An up to date list of currently eligible groups is on the National Medal page of the Australian honours website www.itsanhonour.gov.au, under “More Information”.

2 Approved Organisations for the National Medal


There are three classifications of approved organisations in which service is eligible for the Medal: service organisations, approved government organisations, and approved voluntary organisations. These are defined below. Only those members of approved organisations who undertake the ‘primary function’ and satisfy other eligibility criteria8 qualify for the Medal.

2.1 Service Organisations, which meet the criteria of Government Organisations


Service organisations are defined and specified in regulation 2. They are:

  • Australian ambulance services9

  • Australian correctional services

  • Australian emergency services

  • Australian fire services

  • Australian police forces

  • the Australian Protective Service10

Only those service organisations which meet the criteria of ‘government organisations’11 qualify for the Medal. For example, if a state’s volunteer rural fire service conforms to the definition of ‘government organisation’, its members in the primary function can accrue eligible service for the Medal.

Service by commercial contractors to the government (who provide, for example, fire, ambulance or correctional services) is not eligible service, except where a contractor is itself 100 per cent government-owned.12 Non profit organisations operating under an arrangement with a government are eligible to be service organisations; for example, the public ambulance services provided by St John Ambulance Australia under arrangements with state or territory governments.13


2.2 Approved Government Organisations (Part 3 of the Regulations)

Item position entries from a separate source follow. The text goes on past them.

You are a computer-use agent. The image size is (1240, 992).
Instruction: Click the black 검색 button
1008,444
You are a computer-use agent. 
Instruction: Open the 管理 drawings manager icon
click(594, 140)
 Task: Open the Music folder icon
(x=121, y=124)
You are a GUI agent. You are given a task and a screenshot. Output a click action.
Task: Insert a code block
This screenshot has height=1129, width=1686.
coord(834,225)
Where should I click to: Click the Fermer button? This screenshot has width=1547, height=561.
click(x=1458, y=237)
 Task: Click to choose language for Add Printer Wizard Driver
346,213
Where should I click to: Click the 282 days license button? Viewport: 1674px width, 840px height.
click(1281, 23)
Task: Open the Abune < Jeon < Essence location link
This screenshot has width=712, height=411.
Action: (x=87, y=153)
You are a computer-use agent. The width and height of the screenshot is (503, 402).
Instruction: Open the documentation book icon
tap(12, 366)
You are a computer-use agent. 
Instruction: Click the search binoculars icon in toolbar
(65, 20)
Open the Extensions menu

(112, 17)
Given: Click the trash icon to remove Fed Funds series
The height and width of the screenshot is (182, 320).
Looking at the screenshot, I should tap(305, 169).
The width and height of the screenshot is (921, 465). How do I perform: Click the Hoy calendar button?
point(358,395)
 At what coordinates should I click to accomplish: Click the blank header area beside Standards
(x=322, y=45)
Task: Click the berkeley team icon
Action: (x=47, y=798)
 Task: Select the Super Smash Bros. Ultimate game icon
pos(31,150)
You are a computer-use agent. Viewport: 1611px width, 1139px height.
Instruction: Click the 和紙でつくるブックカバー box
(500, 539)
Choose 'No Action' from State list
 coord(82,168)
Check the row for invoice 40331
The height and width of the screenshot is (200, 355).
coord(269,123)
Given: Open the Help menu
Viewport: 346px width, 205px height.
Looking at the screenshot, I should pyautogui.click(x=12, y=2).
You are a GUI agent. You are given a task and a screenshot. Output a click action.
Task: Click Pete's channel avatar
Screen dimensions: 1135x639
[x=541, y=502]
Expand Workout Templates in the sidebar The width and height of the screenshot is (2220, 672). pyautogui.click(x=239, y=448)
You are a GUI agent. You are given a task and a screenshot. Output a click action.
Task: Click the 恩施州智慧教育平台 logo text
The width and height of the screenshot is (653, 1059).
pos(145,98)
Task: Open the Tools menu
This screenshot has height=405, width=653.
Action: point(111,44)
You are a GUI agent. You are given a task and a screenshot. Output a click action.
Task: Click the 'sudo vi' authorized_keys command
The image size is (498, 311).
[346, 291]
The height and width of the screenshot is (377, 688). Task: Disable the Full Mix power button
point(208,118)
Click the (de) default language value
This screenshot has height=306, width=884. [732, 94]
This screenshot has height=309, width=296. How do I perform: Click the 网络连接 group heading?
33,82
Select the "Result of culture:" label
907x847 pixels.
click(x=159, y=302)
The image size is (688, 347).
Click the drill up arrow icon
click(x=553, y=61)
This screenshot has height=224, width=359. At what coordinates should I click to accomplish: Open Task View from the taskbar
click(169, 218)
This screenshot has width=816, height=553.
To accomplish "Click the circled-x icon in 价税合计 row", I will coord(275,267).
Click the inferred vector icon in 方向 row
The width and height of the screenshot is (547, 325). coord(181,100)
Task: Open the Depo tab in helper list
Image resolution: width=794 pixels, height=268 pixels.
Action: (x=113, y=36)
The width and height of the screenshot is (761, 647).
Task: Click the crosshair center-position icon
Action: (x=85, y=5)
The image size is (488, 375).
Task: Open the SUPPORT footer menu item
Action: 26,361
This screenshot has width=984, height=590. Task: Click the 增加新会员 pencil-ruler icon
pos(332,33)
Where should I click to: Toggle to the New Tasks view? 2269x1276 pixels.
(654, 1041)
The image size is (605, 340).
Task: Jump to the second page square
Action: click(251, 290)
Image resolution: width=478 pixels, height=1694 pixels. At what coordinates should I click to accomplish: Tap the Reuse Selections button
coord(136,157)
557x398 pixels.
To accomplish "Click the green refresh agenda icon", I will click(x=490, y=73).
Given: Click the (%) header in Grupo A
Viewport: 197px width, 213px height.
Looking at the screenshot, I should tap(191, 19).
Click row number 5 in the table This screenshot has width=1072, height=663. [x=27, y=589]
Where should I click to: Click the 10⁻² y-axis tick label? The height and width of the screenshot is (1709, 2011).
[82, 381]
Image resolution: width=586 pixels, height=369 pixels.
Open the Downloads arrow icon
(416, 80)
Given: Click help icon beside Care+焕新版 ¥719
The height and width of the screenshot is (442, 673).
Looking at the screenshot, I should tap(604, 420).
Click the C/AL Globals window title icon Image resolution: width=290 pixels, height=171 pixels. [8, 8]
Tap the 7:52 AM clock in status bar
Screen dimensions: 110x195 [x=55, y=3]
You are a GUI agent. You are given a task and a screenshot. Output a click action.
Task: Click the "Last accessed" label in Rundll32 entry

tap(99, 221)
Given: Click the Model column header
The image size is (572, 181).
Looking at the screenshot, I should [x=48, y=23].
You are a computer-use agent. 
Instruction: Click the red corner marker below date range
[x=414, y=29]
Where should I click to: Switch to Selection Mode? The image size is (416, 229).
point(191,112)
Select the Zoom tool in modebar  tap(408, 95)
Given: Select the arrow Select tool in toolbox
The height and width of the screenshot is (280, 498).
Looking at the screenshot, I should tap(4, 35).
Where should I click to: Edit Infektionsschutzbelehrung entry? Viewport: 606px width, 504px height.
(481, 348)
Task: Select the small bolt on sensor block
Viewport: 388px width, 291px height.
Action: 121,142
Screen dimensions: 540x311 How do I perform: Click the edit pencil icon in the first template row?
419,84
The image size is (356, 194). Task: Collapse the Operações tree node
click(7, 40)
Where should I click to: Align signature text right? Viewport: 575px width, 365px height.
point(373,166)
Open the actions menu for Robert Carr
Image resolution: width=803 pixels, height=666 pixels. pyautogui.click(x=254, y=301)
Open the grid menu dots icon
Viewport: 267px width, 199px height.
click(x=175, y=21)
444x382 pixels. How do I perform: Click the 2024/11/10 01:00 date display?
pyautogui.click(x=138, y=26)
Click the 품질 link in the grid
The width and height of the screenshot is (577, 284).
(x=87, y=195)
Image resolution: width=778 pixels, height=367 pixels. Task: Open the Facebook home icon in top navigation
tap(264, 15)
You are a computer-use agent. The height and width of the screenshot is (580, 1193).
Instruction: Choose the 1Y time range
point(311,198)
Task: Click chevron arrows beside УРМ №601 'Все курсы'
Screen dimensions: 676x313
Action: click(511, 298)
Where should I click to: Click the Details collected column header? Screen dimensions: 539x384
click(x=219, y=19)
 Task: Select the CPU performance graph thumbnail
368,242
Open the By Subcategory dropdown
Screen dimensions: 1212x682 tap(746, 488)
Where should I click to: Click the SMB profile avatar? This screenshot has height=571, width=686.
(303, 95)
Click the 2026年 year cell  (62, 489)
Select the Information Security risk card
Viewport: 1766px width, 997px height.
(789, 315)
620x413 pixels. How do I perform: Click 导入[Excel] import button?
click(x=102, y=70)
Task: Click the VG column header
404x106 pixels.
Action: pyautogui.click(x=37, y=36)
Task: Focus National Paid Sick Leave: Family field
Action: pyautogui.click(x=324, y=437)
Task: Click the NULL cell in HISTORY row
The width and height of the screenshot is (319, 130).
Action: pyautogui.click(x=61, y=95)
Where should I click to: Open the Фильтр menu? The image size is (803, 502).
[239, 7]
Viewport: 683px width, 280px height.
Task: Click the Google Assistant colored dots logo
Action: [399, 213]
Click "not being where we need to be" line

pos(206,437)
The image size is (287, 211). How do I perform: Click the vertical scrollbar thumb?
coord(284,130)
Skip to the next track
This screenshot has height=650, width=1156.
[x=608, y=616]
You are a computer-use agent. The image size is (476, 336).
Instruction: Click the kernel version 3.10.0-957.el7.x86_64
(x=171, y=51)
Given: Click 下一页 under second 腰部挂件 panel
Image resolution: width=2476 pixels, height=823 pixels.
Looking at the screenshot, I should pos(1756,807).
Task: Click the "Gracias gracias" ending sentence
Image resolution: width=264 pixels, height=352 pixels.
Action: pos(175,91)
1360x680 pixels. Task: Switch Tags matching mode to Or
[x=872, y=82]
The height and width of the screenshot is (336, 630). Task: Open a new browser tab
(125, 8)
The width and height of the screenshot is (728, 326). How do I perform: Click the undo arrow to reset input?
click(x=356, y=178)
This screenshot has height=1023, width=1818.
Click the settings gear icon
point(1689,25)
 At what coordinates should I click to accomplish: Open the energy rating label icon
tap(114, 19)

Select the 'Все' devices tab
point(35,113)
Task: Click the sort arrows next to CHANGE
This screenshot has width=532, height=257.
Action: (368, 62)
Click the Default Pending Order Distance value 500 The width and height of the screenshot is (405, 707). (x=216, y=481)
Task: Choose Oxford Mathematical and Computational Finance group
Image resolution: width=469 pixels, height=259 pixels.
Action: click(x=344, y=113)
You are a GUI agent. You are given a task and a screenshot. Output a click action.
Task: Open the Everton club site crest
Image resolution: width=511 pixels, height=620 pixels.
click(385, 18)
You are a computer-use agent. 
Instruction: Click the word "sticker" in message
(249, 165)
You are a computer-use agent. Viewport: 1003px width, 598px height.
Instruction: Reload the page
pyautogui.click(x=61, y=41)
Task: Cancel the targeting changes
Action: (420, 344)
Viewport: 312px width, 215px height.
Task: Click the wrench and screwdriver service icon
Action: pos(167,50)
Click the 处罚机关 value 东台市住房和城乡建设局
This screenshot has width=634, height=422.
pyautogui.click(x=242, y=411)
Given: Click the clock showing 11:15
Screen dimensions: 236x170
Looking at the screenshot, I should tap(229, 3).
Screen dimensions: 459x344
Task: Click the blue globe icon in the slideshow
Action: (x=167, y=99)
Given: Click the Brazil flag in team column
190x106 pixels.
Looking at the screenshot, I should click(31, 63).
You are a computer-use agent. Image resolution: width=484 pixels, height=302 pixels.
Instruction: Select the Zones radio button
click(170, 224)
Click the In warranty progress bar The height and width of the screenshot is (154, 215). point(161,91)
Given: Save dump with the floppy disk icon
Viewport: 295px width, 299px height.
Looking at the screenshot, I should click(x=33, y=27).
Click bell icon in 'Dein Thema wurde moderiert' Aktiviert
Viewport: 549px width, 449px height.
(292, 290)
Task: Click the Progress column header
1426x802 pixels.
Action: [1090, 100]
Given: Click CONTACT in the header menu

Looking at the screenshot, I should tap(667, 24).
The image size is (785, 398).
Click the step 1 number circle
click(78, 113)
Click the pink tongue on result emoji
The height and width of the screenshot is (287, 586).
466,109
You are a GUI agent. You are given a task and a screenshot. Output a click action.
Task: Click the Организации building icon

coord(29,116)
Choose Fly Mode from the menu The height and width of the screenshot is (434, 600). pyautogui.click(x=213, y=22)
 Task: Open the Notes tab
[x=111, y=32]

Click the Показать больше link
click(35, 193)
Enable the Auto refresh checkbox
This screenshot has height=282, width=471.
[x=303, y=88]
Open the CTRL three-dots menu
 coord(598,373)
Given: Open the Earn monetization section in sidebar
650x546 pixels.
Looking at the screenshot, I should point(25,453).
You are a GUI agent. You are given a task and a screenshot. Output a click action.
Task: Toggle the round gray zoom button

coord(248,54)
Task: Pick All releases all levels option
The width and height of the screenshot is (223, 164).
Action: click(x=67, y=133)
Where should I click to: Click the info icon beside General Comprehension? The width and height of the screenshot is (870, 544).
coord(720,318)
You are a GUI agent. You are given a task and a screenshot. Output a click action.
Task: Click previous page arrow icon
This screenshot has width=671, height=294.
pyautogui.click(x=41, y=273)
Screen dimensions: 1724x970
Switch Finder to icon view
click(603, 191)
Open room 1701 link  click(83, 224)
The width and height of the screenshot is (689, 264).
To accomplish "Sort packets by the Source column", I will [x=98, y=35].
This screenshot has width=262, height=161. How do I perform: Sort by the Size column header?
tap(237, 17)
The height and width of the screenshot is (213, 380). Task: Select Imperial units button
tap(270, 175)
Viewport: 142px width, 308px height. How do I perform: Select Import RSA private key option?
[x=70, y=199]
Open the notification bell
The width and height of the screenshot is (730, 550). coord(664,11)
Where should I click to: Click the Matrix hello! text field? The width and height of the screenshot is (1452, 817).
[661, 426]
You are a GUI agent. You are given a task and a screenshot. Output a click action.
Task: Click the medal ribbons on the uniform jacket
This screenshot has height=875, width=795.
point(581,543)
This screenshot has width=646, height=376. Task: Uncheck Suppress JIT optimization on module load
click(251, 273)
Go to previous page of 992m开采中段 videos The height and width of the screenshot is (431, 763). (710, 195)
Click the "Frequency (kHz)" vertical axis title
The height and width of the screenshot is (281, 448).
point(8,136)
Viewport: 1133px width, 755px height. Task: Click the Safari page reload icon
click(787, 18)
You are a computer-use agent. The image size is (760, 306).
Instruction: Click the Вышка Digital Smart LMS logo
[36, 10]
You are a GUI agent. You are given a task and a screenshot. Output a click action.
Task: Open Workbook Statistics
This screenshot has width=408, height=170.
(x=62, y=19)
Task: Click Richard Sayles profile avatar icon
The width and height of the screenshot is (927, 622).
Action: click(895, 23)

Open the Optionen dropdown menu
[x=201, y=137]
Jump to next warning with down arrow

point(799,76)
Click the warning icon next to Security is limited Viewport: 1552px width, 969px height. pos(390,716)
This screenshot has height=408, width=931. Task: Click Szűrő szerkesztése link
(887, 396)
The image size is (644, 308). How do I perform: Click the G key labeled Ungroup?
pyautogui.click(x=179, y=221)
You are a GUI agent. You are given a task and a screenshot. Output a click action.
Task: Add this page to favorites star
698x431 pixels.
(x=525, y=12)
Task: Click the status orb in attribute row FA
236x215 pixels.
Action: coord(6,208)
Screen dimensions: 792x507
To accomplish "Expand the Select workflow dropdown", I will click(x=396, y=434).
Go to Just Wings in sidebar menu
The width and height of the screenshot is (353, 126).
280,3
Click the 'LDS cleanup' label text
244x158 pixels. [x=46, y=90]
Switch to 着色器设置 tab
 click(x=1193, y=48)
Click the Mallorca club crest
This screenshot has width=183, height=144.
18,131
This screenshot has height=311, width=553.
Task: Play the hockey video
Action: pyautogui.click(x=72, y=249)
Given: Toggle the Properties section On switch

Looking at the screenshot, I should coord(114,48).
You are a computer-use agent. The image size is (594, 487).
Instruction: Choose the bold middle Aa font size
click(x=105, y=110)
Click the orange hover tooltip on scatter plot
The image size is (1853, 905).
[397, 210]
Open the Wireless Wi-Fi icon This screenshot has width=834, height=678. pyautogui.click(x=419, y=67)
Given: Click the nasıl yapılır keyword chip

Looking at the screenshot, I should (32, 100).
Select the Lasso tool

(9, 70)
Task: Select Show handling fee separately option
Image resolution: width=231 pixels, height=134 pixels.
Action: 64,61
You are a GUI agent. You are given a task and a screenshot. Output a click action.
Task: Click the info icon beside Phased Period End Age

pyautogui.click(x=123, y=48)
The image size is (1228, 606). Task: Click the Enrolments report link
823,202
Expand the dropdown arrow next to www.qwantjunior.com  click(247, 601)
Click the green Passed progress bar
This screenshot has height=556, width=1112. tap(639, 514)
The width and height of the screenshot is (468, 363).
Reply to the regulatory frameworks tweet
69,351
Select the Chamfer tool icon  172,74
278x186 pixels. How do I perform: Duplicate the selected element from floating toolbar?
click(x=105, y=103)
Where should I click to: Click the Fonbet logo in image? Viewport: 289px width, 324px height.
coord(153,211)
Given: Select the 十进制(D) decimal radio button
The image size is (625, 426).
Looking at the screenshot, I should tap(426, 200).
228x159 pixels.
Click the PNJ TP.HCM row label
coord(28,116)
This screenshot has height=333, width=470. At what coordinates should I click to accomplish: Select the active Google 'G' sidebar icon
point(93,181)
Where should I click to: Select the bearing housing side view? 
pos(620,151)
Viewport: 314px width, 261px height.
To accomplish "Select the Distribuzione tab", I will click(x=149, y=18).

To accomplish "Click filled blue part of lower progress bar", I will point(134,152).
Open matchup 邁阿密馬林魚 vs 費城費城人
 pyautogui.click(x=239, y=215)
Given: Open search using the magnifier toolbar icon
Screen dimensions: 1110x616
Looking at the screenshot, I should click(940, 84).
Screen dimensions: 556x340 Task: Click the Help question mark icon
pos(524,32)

Persons can earn eligible service in organisations that both meet the test of government organisations and show that their service conditions equate to those of service organisations. The Governor-General can determine, on the advice of the Minister, that an organisation which meets these criteria is an ‘approved government organisation’.14

The criteria15 require that the government organisation be similar to a service organisation in that:



  1. the primary function of the organisation is to:

  1. enforce the law in order to protect persons or property; or

  2. provide in Australia, in times of emergency or natural disaster:

  1. physical assistance to persons through search or rescue; or

  2. physical assistance to protect property or the environment; and

  1. some or all of the members of the organisation are exposed to the risk of death, injury or trauma (including psychological trauma) in the course of performing that primary function.

Those members of an approved government organisation who perform the primary function and meet the other eligibility criteria can count their eligible service towards the National Medal. Service prior to the determination of the organisation may be credited in certain circumstances.16

At least some of the members of the organisation must, in the course of performing the primary function, be exposed to the risk of death, injury or trauma. Service of this type is eligible service in all approved organisations. An organisation (or relevant part of it) cannot be approved for the Medal unless at least some of the members meet this criterion.

2.2.1 How Government Organisations become Approved Government Organisations

Government organisations may be approved for the Medal by class or on an individual basis. It is expected that in most cases the former will apply, as similar bodies which operate in all states and territories will usually be evaluated together. Determination of government organisations will only be contemplated when supported by the relevant Federal, state or territory minister(s) or by, or on behalf of, a Ministerial Council. When similar bodies operate in all states and territories, it is expected that a single application would be lodged on behalf of them all.

In evaluating an application, consideration is given to how closely the conditions of service in performing the primary function equate to those in service organisations already qualified for the Medal.

It is suggested organisations make preliminary contact with the Awards and Culture Branch (see Annex 6) before they make a submission in the form outlined at Annex 1.